:: TEXT SEGMENT ::
GLEAM is a graph-based method for integrating multi-modal single-cell data and predicting missing modalities, with a focus on single-cell multi-omics (e.g., scRNA-seq, scATAC-seq, scHi-C).
Clone the repository and install in editable mode:
git clone https://github.com/keleslab/gleam.git
cd gleam
conda create -n gleam python==3.13
conda activate gleam
pip install torch==2.8.0 torchvision==0.23.0 --index-url https://download.pytorch.org/whl/cu128
pip install -r requirement.txt
pip install torch_geometric==2.7.0 -f https://data.pyg.org/whl/torch-2.8.0+cu128.html
pip install pyg_lib==0.5.0 torch_scatter==2.1.2 torch_sparse==0.6.18 torch_cluster==1.6.3 torch_spline_conv==1.2.2 -f https://data.pyg.org/whl/torch-2.8.0+cu128.html
pip install -e .
Currently, this tool is under construction as I intend to unify all codes so they can all use Python instead of R. If you want to try it now, we provide basic functions for this and feel free to use the ipynb file in the "examples" folder.
The runSimulation.ipynb file is on example data.
The data (from Zhu et al. 2023) is in google drive, runRealData.ipynb is written to work on this data.
The runCP.ipynb is for conformal prediction, and it is currently under construction, as we currently just have a simple example here.

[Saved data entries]
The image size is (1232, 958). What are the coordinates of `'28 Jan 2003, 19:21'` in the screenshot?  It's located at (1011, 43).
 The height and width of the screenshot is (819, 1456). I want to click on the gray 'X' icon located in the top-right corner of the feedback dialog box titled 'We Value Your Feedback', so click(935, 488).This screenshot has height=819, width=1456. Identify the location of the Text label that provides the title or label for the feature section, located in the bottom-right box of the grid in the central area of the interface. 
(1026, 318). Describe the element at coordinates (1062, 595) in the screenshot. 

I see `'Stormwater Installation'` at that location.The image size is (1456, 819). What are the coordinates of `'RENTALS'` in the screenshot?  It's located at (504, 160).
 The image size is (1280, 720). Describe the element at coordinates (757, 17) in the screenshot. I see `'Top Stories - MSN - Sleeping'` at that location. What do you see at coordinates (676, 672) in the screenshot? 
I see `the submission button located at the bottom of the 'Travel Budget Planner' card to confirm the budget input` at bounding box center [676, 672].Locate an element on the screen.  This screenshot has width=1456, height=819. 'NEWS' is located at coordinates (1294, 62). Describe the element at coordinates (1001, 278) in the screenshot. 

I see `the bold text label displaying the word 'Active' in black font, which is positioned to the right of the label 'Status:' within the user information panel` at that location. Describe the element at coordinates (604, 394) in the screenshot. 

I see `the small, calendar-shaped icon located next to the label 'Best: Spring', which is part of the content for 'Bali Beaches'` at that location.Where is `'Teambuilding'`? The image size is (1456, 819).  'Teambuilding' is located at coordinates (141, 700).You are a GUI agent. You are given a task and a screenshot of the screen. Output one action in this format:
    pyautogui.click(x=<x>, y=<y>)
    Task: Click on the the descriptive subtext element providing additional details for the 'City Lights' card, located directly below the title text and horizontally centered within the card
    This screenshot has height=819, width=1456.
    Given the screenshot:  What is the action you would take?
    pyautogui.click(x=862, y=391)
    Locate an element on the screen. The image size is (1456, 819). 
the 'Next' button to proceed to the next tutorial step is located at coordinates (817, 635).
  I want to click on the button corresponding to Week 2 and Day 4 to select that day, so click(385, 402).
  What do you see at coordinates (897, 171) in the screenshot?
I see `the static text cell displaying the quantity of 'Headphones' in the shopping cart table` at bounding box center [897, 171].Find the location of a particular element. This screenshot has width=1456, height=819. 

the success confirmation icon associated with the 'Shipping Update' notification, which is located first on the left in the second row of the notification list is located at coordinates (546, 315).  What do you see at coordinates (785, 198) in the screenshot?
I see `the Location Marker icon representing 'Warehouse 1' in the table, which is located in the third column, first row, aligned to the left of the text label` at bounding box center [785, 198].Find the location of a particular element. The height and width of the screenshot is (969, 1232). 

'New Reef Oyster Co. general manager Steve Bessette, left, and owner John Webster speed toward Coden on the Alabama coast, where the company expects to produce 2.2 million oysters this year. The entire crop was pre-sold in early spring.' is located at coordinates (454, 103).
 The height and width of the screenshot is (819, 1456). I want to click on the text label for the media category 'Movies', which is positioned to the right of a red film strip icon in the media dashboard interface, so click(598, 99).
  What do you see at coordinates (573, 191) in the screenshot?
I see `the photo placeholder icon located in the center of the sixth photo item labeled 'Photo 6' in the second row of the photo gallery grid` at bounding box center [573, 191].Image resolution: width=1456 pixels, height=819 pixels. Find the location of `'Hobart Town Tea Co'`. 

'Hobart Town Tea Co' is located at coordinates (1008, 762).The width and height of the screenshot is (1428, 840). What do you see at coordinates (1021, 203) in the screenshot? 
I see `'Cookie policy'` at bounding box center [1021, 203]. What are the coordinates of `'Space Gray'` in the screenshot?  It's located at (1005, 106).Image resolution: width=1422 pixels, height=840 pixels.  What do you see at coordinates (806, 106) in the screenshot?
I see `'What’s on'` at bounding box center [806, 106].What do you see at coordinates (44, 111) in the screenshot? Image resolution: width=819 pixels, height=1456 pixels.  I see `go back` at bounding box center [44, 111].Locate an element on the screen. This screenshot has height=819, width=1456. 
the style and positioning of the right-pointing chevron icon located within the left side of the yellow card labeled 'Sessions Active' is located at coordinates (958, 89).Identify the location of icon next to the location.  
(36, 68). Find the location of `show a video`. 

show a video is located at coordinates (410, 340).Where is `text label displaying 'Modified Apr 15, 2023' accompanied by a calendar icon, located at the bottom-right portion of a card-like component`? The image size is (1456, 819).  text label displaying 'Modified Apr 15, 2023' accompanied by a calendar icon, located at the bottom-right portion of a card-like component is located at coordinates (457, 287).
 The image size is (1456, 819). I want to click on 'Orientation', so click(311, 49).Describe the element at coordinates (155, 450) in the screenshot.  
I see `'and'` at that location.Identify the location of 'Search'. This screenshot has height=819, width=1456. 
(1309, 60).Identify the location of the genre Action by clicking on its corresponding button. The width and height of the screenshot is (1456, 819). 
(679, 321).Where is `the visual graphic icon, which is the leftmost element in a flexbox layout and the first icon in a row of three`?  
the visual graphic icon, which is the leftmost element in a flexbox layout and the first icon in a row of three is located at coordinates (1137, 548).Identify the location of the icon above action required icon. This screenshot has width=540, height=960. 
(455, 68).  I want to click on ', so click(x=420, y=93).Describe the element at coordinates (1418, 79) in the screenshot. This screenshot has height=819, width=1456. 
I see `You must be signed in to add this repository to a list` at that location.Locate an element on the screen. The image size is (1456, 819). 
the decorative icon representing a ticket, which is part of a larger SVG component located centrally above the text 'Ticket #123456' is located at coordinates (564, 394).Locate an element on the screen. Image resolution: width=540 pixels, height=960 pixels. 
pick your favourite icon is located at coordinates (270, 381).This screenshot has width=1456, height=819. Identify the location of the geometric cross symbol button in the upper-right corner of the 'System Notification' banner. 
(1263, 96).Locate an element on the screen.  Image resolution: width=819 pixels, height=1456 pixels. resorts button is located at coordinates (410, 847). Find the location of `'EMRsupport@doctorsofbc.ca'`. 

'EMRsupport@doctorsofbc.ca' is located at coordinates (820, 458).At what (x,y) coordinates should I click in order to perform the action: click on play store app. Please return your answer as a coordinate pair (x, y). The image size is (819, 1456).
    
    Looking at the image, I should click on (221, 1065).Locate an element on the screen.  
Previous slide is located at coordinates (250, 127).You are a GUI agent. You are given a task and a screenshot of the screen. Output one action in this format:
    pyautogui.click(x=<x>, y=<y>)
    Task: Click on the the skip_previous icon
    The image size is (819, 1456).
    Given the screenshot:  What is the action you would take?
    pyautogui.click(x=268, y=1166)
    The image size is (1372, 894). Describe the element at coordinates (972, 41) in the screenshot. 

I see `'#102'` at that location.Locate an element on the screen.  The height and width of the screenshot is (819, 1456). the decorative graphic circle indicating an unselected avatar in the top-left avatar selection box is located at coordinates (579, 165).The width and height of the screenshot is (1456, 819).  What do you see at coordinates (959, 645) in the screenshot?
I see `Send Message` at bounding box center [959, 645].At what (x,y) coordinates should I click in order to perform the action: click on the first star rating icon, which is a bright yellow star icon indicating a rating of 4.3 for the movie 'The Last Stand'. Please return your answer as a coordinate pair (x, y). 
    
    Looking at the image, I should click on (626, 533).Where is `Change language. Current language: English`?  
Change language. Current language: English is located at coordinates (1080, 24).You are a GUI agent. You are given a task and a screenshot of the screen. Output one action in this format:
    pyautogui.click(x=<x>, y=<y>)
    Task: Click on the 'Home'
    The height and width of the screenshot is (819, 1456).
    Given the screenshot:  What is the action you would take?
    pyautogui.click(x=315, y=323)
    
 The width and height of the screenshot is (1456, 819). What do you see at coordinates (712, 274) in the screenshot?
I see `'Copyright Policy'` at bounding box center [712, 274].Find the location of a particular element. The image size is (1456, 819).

:: TASK TO CARRY OUT ::
Answer these questions from the GLEAM text:
(a) Which Python version is given when the conda environment is created?
(b) Which notebook is written to work on the data from Zhu et al. 2023?
(c) What is the runCP.ipynb file for?

:: TASK RESULT ::
(a) Python 3.13
(b) runRealData.ipynb
(c) Conformal prediction